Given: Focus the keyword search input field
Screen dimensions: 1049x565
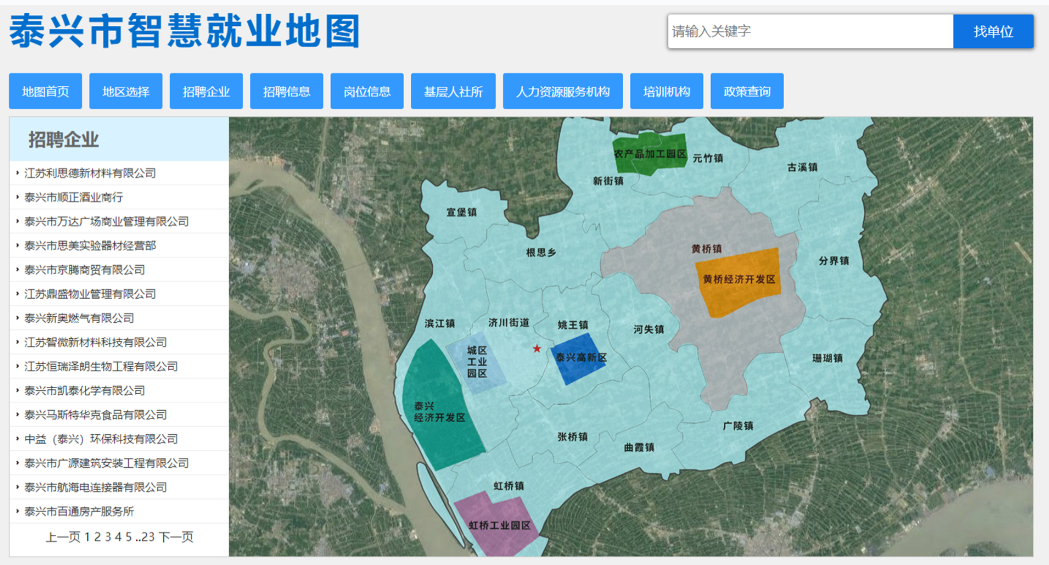Looking at the screenshot, I should pyautogui.click(x=810, y=31).
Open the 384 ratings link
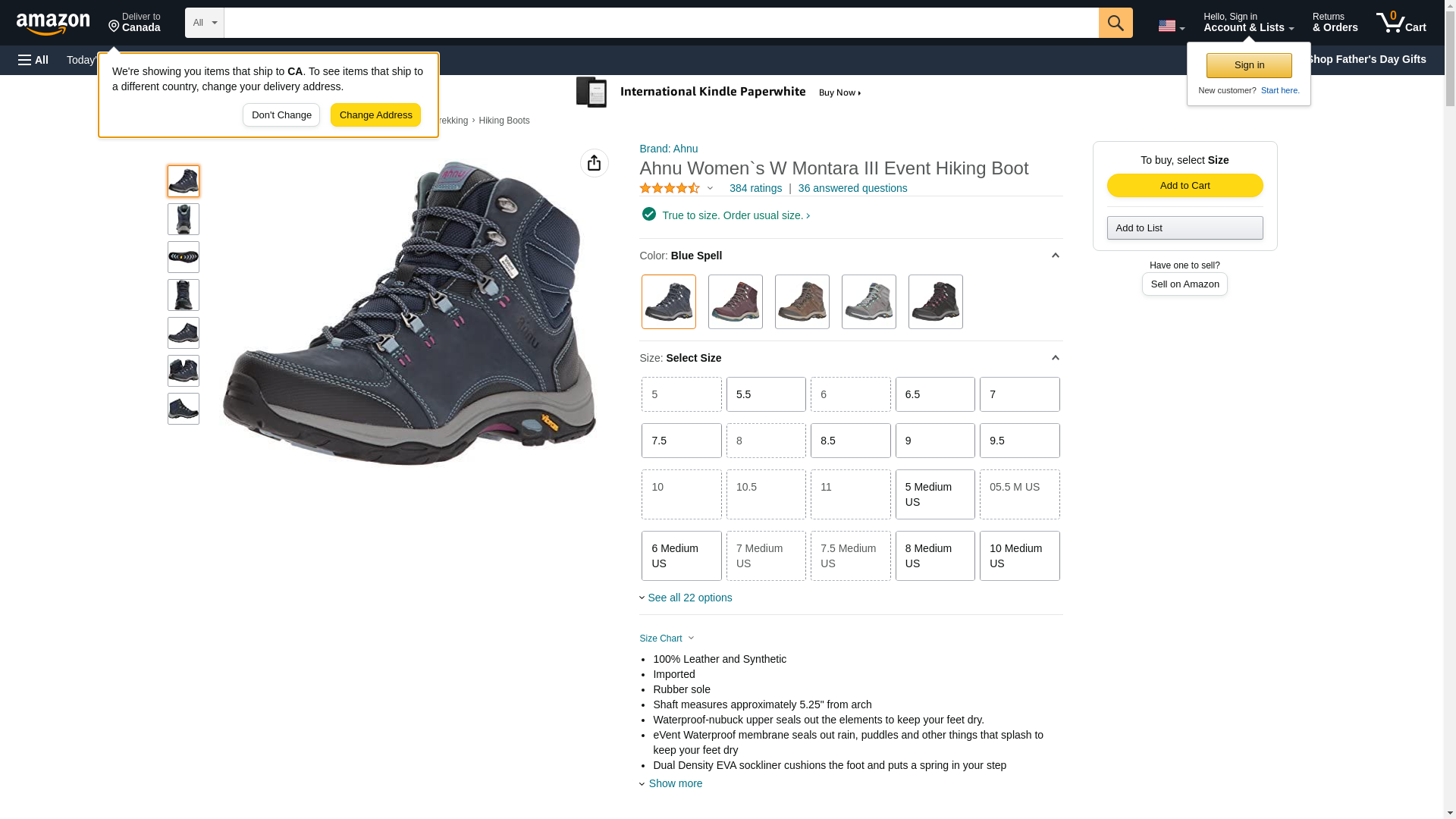1456x819 pixels. [755, 188]
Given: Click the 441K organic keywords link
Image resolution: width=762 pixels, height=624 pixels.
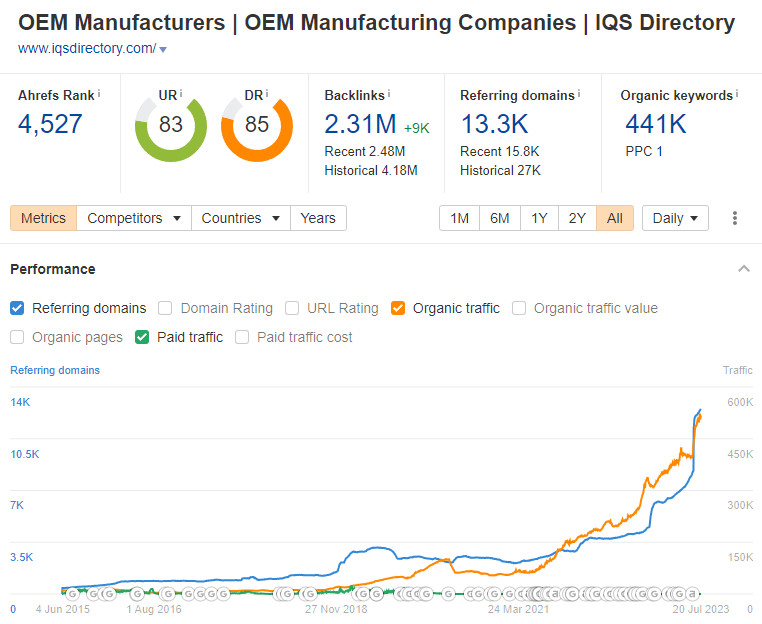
== == ==
**AIM OF THE TASK**
Show every line of the data in which the word "Given" appears.

**OUTPUT FOR THIS TASK**
Given: Focus the keyword search input field
Given: Click the 441K organic keywords link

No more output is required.